- **DATA UNDER STUDY**:
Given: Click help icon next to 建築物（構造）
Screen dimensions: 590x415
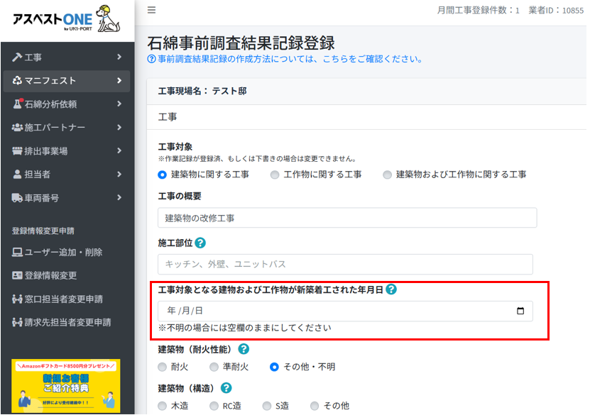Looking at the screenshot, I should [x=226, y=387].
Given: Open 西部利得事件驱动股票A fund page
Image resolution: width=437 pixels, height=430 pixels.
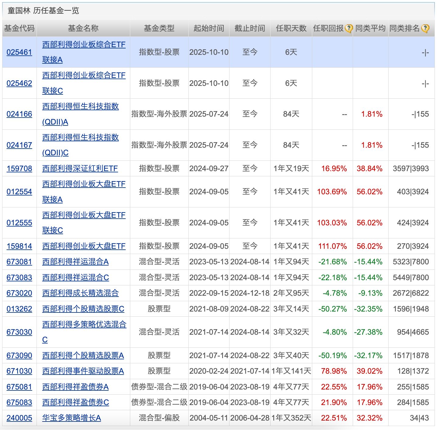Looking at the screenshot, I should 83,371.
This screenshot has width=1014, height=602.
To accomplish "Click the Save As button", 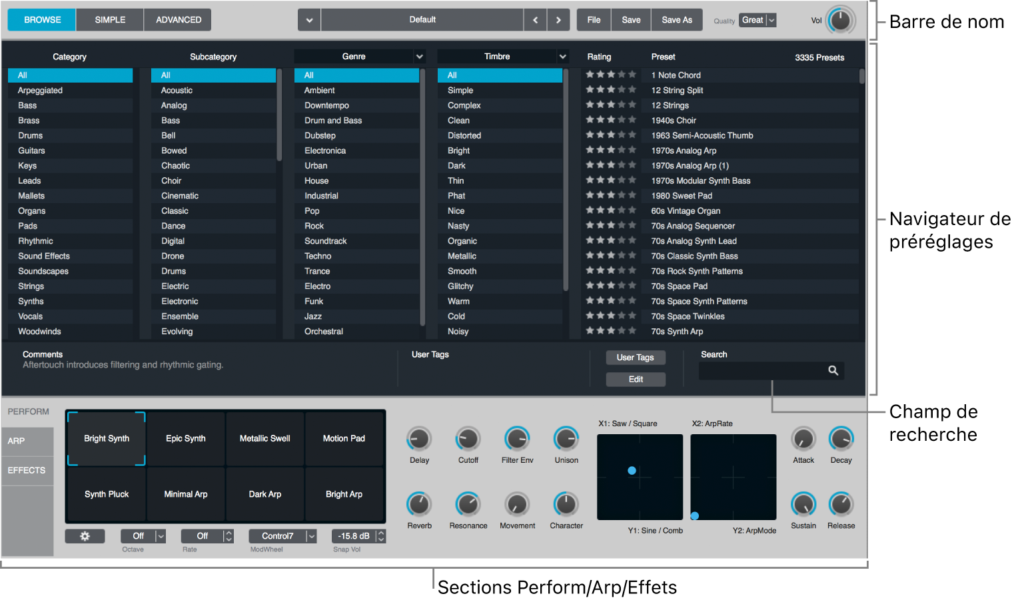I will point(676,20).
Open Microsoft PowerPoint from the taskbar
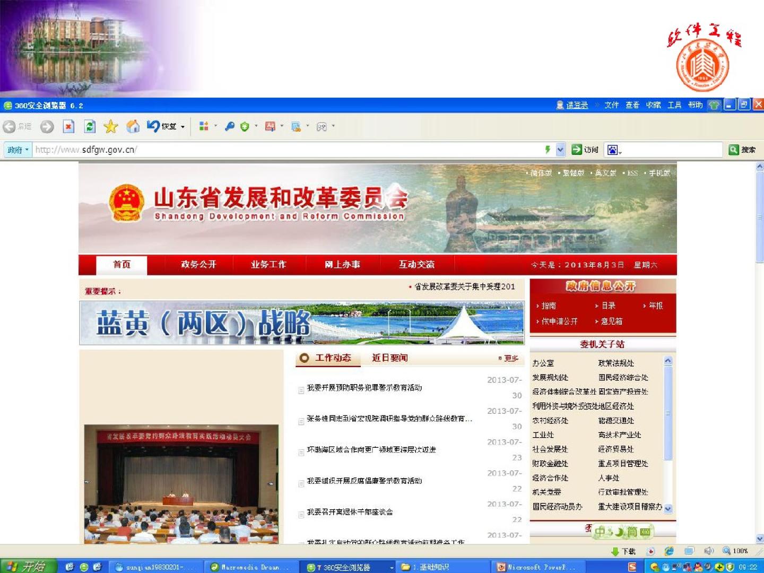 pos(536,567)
---
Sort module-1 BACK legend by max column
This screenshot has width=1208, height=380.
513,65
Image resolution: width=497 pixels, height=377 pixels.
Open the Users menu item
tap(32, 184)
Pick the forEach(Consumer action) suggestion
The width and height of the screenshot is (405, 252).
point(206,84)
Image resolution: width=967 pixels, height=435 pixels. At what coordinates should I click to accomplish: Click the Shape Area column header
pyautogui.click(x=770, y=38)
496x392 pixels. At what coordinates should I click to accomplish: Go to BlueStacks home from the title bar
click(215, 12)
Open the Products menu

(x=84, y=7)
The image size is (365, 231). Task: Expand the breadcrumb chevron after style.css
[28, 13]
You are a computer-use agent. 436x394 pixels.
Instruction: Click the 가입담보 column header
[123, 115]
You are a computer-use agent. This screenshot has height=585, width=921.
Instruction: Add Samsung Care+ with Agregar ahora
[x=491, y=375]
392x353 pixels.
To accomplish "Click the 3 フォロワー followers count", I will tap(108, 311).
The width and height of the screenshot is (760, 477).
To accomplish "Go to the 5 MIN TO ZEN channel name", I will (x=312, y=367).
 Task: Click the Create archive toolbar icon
---
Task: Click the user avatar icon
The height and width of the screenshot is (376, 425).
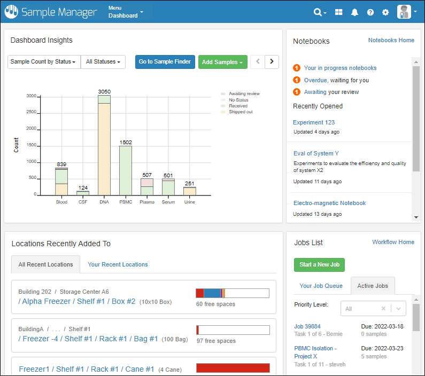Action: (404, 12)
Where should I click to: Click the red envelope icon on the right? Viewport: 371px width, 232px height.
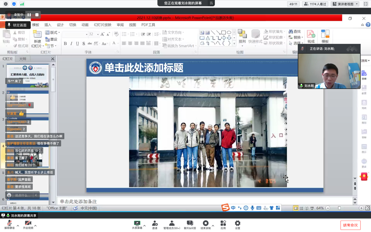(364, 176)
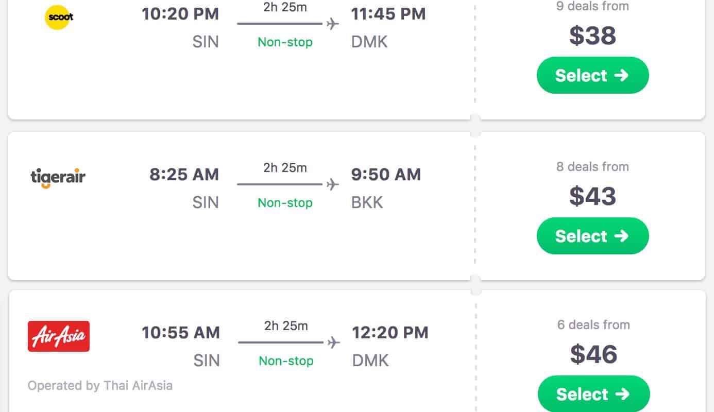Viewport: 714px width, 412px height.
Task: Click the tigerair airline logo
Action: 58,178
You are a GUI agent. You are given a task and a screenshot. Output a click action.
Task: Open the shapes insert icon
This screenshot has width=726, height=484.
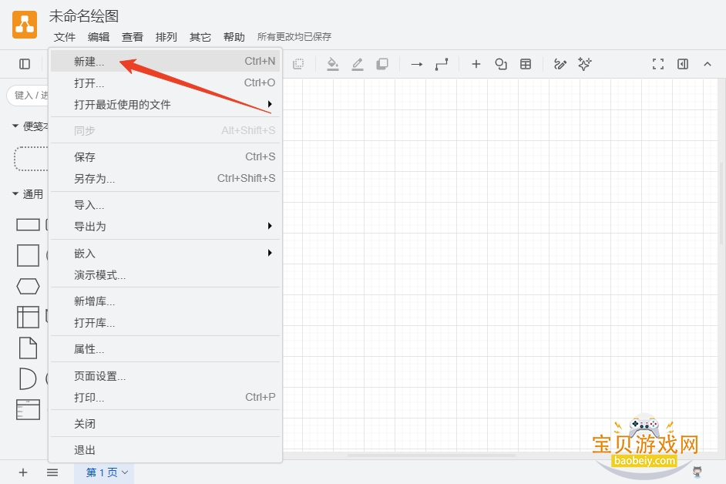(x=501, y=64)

- **EXERCISE AIM**: In the entries above, some lines hold the string "computer". Copy each of them.

- **RESPONSE**:
You are a computer-use agent. 436x394 pixels.
You are a computer-use agent. This screenshot has height=585, width=921.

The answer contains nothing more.